### THE PROBLEM
Copy each line containing the word "arrow" from the records that follow, please.

### SUPPLIED INFORMATION
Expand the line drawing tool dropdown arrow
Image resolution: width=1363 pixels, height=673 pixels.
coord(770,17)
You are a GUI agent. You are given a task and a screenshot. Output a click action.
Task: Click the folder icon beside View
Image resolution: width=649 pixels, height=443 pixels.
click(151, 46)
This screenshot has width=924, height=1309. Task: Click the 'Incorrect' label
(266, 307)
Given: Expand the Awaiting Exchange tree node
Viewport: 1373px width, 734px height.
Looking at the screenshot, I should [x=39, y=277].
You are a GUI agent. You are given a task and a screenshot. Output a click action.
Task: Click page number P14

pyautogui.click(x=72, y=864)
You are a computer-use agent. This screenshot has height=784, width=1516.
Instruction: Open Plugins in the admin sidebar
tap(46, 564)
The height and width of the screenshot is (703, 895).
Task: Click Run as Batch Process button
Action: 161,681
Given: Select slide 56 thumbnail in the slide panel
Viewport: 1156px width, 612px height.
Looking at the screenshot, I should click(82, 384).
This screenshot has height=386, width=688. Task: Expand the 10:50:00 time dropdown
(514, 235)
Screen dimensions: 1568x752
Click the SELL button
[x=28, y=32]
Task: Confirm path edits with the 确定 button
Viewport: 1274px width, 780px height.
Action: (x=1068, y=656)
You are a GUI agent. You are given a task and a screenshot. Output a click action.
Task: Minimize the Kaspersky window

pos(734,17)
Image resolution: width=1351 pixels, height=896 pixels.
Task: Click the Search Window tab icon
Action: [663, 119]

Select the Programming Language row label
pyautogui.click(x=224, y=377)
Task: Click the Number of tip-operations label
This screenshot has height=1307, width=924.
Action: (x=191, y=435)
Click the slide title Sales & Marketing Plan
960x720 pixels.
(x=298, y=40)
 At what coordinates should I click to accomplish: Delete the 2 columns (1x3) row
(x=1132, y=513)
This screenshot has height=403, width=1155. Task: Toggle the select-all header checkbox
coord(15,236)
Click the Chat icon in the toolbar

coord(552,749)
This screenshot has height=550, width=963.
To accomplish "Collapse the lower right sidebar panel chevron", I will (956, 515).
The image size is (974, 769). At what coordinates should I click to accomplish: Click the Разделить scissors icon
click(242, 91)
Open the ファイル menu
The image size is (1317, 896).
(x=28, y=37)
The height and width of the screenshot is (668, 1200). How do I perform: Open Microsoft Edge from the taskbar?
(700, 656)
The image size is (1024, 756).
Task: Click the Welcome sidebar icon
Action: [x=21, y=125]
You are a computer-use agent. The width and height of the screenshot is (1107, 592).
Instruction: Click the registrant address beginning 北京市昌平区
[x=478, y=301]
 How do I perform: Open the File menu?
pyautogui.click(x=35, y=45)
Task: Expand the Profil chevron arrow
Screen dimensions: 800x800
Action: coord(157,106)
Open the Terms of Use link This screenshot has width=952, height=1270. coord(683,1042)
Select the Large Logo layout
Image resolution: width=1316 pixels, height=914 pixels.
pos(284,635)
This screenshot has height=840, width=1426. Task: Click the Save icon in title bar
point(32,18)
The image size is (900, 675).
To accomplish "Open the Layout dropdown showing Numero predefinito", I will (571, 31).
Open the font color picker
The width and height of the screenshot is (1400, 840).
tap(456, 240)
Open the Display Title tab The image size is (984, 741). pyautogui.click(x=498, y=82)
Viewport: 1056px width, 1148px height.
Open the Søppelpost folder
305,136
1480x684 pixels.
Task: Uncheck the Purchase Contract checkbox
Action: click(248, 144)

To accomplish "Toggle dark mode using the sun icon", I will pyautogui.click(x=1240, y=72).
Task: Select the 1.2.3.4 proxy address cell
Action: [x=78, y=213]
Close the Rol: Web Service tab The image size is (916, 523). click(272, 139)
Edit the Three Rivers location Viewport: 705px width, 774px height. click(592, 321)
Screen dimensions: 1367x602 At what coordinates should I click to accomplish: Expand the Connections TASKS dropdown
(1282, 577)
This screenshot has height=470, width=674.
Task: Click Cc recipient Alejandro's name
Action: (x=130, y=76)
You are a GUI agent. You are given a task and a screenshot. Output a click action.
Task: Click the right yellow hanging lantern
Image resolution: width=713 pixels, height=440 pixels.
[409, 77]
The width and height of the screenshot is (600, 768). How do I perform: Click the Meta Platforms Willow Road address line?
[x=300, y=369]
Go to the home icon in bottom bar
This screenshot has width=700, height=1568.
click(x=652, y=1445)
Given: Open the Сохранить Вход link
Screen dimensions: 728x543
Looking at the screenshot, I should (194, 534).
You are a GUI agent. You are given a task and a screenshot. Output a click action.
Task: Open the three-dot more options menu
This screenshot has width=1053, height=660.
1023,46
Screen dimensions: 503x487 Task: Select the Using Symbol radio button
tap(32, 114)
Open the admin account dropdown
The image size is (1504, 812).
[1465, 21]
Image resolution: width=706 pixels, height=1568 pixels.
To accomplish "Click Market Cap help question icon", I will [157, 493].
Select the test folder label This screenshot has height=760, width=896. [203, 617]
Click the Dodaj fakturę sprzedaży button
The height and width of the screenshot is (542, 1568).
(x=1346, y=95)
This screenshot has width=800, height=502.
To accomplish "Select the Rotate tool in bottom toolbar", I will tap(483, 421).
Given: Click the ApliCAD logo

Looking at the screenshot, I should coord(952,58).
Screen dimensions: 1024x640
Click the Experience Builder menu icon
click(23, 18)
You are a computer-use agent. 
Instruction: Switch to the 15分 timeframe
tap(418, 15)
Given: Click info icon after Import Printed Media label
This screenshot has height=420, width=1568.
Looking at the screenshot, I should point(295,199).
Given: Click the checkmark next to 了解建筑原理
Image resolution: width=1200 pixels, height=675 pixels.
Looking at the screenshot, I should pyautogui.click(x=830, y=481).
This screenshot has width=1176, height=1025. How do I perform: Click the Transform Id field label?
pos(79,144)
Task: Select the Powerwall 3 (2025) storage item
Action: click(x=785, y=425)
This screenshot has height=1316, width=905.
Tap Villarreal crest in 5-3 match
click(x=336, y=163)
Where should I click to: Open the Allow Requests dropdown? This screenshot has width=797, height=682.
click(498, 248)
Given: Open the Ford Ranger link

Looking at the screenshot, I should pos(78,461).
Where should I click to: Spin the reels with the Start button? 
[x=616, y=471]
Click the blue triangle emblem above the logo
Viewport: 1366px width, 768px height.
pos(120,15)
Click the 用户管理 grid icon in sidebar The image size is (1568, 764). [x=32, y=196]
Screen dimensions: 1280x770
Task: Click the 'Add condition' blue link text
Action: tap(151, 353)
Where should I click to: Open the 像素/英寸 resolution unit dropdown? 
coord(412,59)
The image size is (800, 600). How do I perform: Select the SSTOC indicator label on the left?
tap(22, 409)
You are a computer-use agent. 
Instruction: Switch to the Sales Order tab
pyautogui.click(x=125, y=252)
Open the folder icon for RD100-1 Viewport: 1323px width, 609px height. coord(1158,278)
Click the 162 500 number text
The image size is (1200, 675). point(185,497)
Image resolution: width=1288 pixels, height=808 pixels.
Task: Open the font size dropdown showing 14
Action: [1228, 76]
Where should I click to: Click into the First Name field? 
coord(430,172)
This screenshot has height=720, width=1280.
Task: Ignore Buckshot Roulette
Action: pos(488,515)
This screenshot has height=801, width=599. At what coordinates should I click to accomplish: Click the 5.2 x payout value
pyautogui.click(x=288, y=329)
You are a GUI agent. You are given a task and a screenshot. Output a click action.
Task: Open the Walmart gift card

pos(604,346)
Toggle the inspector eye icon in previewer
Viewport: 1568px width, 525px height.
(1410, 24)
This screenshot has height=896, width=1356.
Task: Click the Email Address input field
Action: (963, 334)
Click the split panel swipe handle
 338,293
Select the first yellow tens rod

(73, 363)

### WRITTEN REPLY
Expand the line drawing tool dropdown arrow
Task: Expand the Profil chevron arrow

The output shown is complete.